### EXERCISE AIM
Retype every record exactly. Leave the pictures out.

### RECORDS PROVIDED

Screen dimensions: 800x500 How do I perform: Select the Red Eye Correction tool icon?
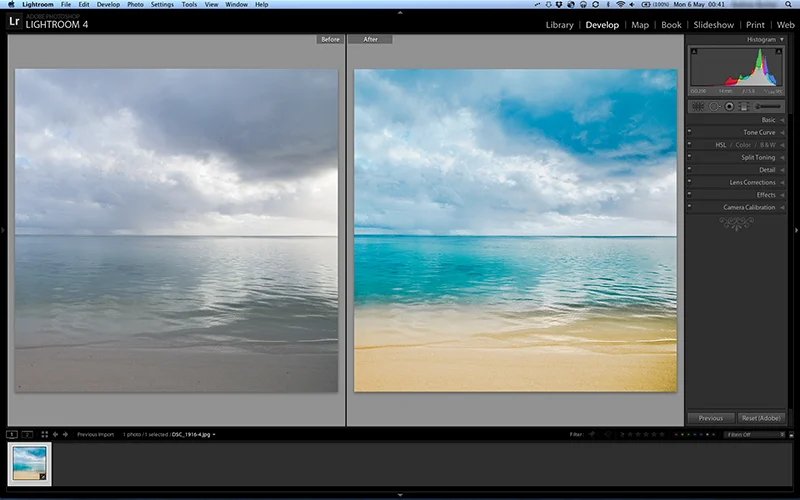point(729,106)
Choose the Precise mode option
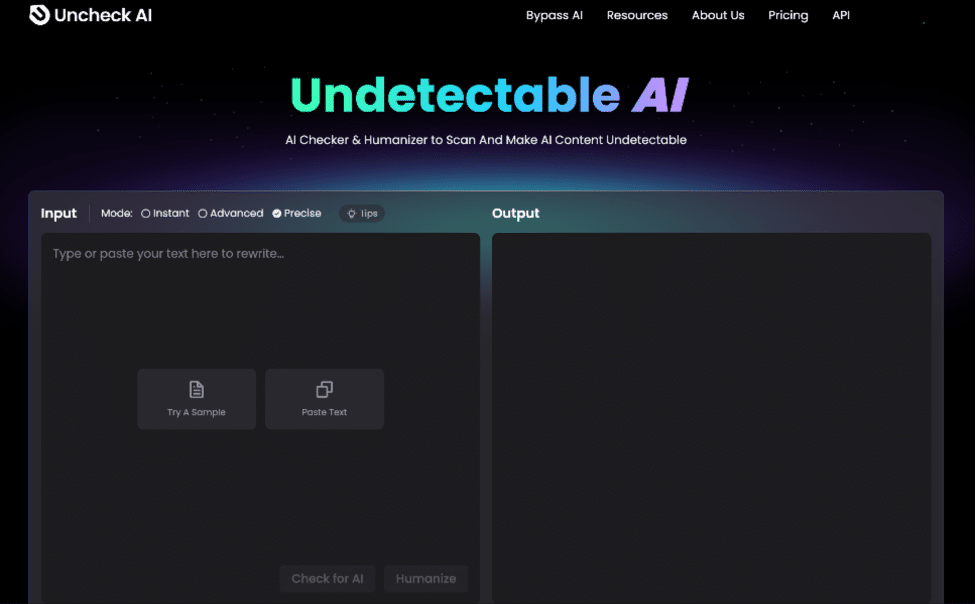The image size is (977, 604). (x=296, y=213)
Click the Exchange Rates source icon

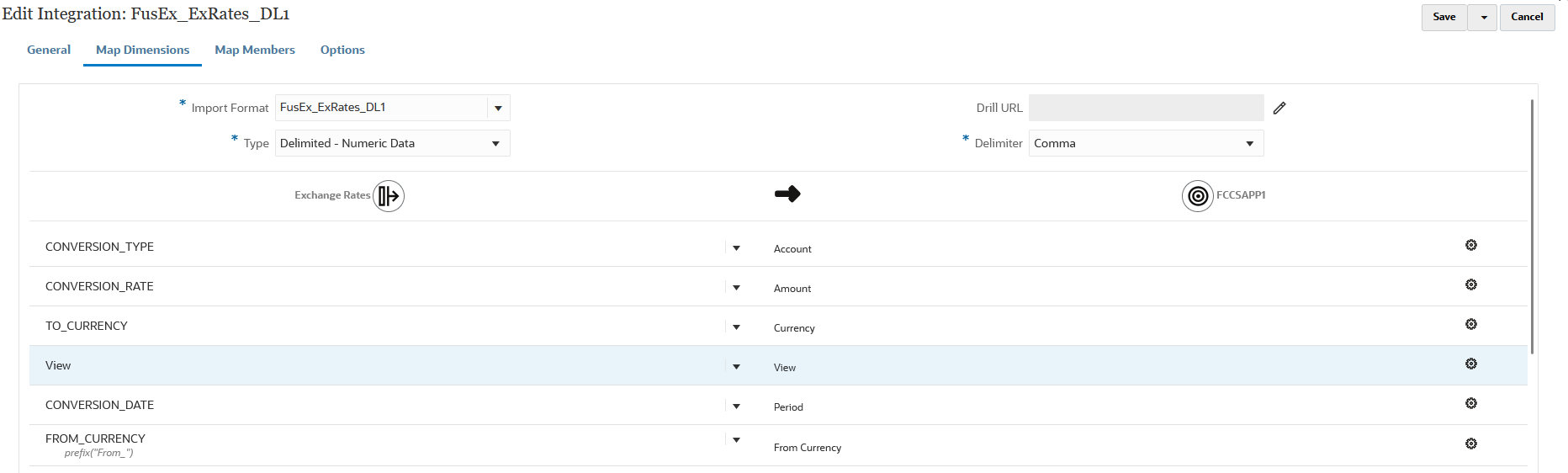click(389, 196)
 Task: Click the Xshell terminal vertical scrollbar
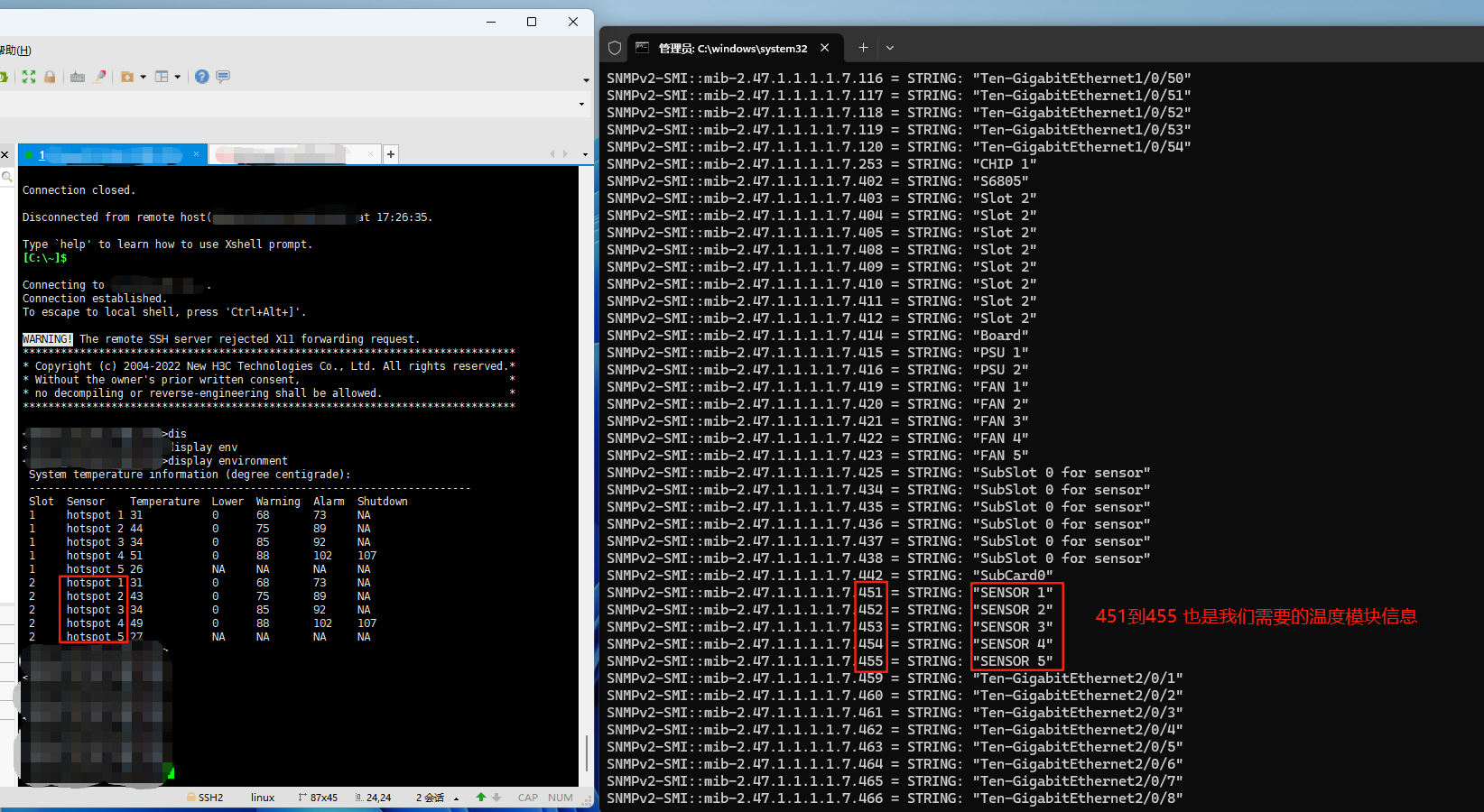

### EXERCISE RESPONSE
Screen dimensions: 800x500 How do I perform: Select the Red Eye Correction tool icon?
point(729,106)
Choose the Precise mode option
The image size is (977, 604). (x=296, y=213)
Click the Exchange Rates source icon

click(389, 196)
 Task: Click the Xshell terminal vertical scrollbar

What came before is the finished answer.